But the sluggish performance of its Pachinko business drags the company into the red

Sega's games division improved its performance in the first fiscal quarter, but an absence of new releases in its Pachinko and Pachislot business dragged the company into the red overall.

Entertainment Contents, which represents the company's packaged and digital games, earned ¥41.9 billion ($337 million) in revenue in Q1, up 4 per cent. In the same period last year the division made a ¥1.3 billion loss, but it has reduced that to 739 million ($5.9 million).

At the end of the last financial year, Sega described the performance of its packaged games - amounting to 12.3 million units over 12 months, including downloads - in less than favourable terms. With no major new releases of this kind in Q1, there's no sign yet that the tide has turned. Overall, the company moved 1.83 million units, up from 1.7 million a year before.

Only 330,000 of those units were sold in Japan, however, underlining the degree to which the company now regards its domestic market as a mobile space. Sega distributed 46 digital free-to-play games in Q1, the majority of them in Japan. Over the three month period, it attracted an average of 5.49 million MAUs, down from 6.69 million in the same quarter last year.
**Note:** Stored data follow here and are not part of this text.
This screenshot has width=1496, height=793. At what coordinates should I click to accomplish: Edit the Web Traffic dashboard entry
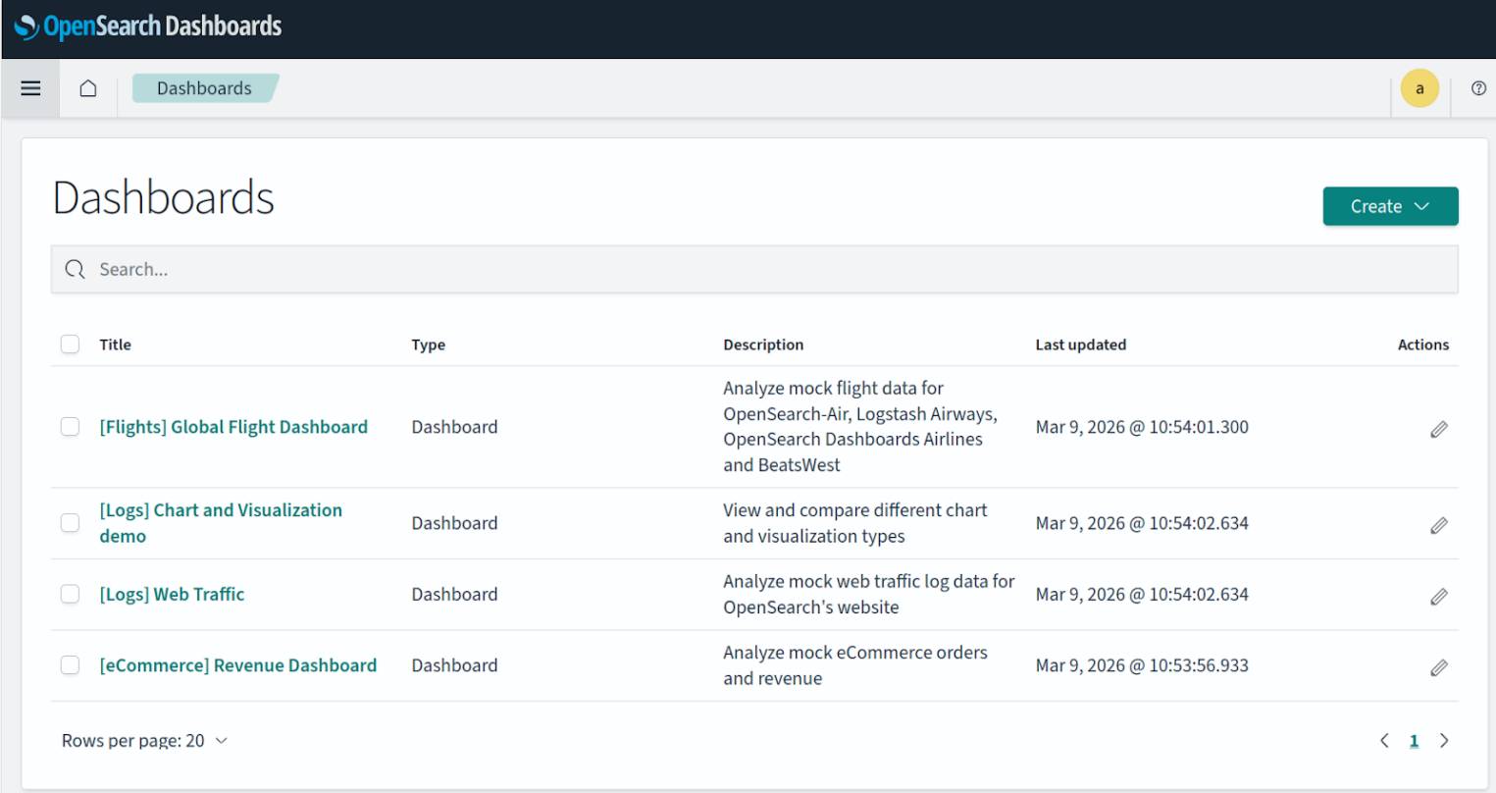click(x=1438, y=596)
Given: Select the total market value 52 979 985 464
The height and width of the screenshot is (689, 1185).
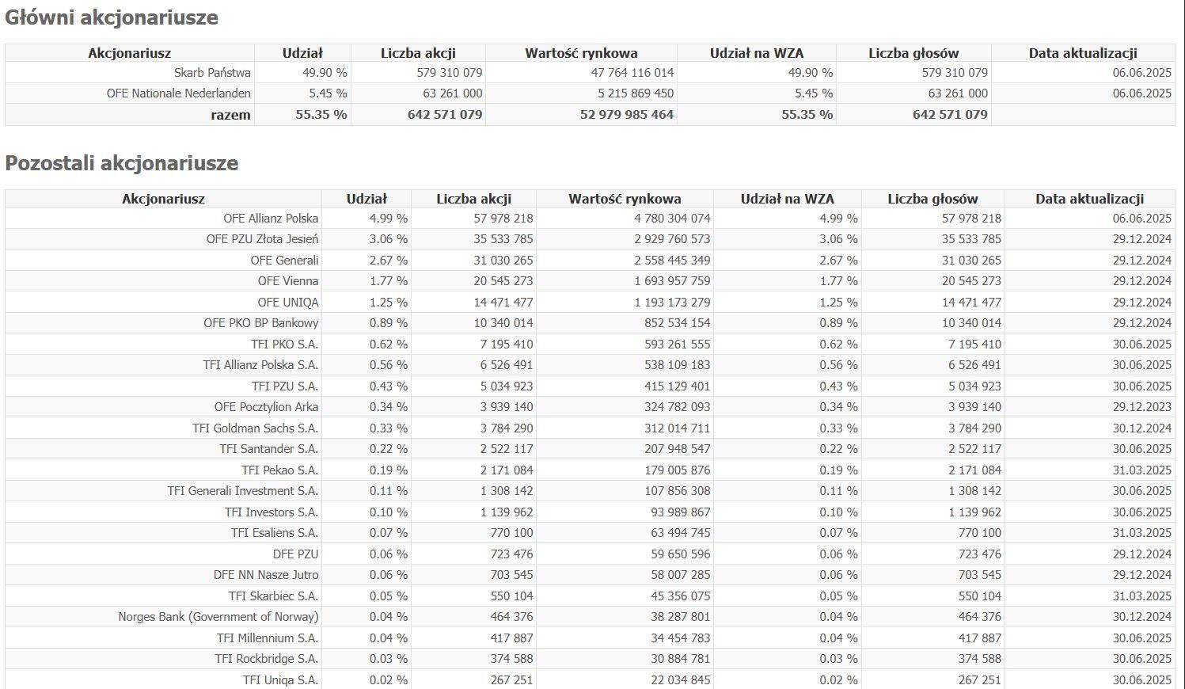Looking at the screenshot, I should tap(626, 115).
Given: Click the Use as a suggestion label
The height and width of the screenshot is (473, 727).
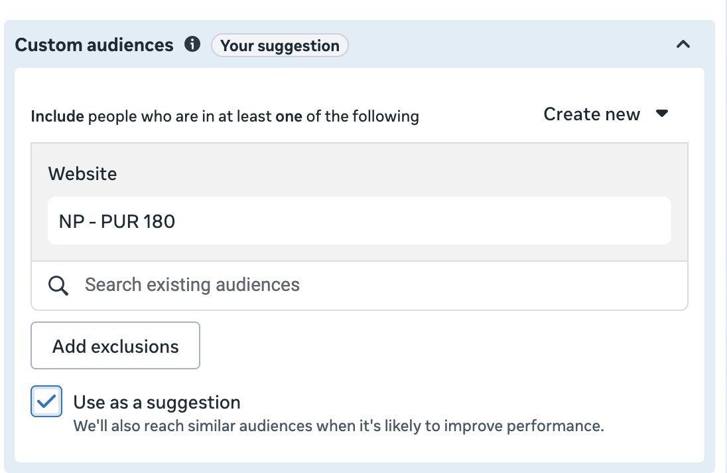Looking at the screenshot, I should click(157, 402).
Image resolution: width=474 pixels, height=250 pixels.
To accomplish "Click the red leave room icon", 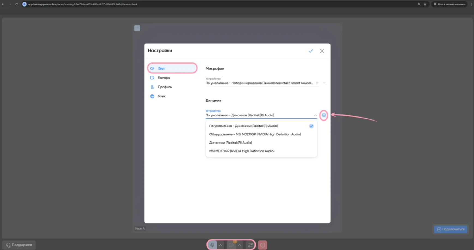I will (262, 245).
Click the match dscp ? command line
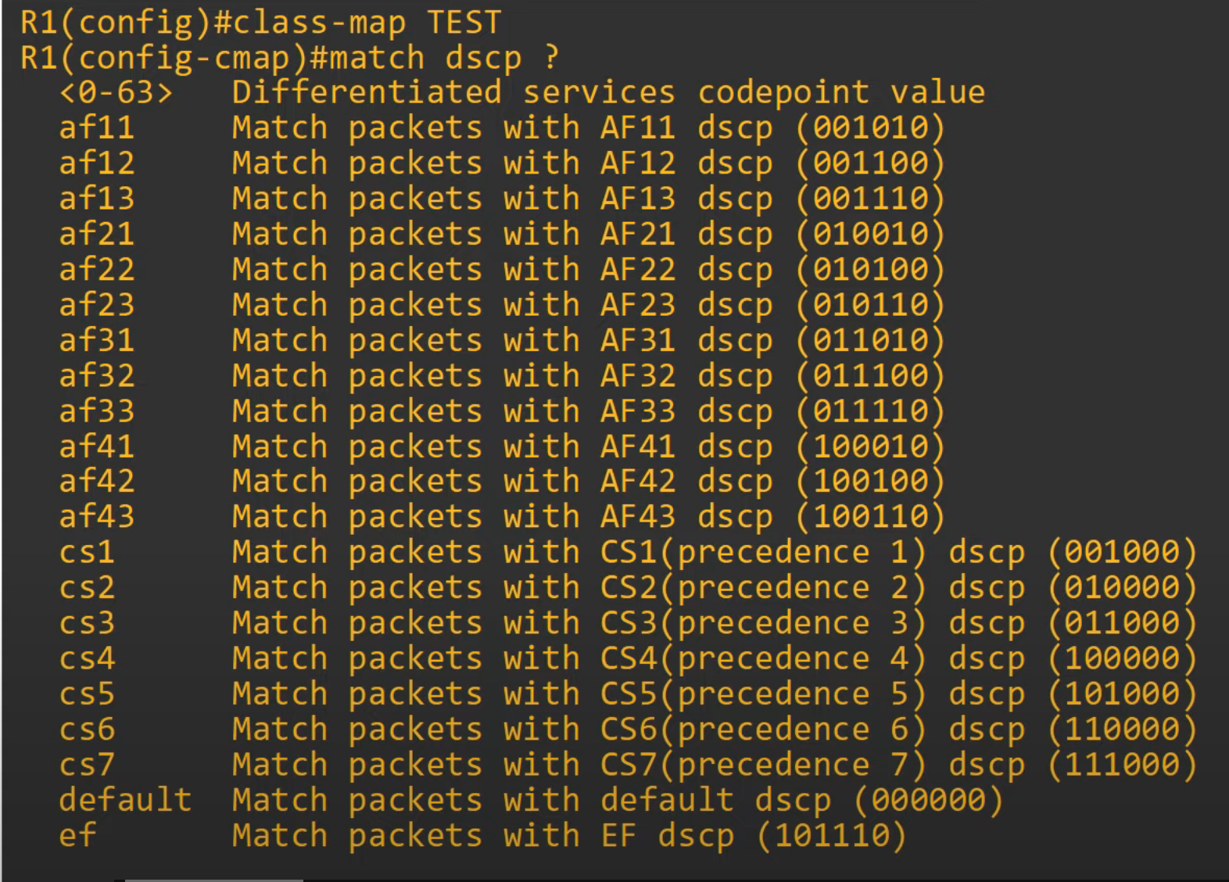Image resolution: width=1229 pixels, height=882 pixels. [289, 58]
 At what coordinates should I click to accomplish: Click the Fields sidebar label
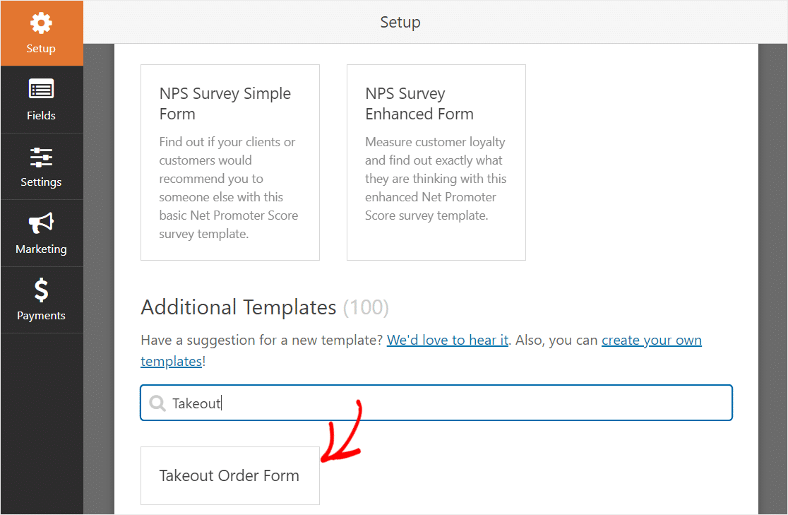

Overall, though, Sega made a loss of ¥7.9 billion ($63.6 million) in the first quarter, down from a ¥5.1 billion profit last year, and total revenue slipped by 41 per cent to ¥53 billion ($427 million). The company's management attributed this to its Pachislot, where sales fell 83 per cent due to an absence of new releases, and made a ¥6.7 billion ($54 million) loss overall.

The second quarter will yield a larger number of new releases in both the Pachislot and Entertainment Contents divisions, though exactly how much that will improve Sega's bottom line remains to be seen. In terms of games, new releases will include Xuccess Heaven and Chaos Dragon.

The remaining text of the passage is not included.